What you should do: Can you echo the material below, starting at the line that contains "This screenshot has height=493, width=800." and ending at the line that contains "Action: 1206,355", with every line reproduced unchanged?

Available data:

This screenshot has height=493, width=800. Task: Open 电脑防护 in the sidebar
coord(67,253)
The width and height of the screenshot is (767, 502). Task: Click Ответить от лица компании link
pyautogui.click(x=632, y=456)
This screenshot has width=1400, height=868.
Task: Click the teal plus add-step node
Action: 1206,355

--

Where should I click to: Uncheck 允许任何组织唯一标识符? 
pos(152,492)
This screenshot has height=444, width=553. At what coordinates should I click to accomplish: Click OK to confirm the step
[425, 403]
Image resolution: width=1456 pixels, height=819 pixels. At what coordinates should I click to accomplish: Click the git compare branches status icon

Full solution:
This screenshot has height=493, width=800. Task: Open 电脑防护 in the sidebar
coord(67,253)
The width and height of the screenshot is (767, 502). Task: Click Ответить от лица компании link
pyautogui.click(x=632, y=456)
This screenshot has width=1400, height=868.
Task: Click the teal plus add-step node
Action: 1206,355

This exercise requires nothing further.